What you should do: Write out the lines again word for word, starting at the line that contains "moving [787, 821]" and ending at the last line.

— begin Stored data —

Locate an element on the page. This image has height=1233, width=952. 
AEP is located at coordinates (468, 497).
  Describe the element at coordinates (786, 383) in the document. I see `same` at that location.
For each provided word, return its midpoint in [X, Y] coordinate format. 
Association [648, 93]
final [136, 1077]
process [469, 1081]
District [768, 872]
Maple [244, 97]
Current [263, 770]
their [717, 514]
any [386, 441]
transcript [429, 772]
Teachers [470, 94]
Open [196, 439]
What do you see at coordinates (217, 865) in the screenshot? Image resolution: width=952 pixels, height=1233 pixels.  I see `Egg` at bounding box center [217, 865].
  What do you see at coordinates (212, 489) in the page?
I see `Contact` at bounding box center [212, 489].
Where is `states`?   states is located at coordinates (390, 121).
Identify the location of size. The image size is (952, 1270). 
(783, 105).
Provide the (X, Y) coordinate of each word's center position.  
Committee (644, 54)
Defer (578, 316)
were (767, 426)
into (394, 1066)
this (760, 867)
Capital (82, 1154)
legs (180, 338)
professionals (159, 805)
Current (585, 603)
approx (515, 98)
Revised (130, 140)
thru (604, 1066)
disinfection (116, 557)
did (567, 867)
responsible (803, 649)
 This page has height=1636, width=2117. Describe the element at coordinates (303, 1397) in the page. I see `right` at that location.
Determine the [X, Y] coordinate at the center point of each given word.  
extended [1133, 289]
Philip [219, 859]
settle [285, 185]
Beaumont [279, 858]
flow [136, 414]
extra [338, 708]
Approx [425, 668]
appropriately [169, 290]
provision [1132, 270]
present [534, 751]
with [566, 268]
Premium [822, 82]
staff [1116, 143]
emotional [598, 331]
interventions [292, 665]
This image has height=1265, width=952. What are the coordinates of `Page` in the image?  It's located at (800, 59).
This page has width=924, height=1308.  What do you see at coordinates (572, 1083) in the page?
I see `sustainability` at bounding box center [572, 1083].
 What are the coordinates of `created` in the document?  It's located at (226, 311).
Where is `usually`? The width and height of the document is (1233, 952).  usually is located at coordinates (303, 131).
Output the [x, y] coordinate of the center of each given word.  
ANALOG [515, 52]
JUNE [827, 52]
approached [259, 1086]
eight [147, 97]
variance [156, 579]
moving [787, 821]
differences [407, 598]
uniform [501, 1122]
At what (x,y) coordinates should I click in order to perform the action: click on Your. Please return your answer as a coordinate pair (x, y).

— end Stored data —

Problem solution:
moving [787, 821]
differences [407, 598]
uniform [501, 1122]
At what (x,y) coordinates should I click in order to perform the action: click on Your. Please return your answer as a coordinate pair (x, y).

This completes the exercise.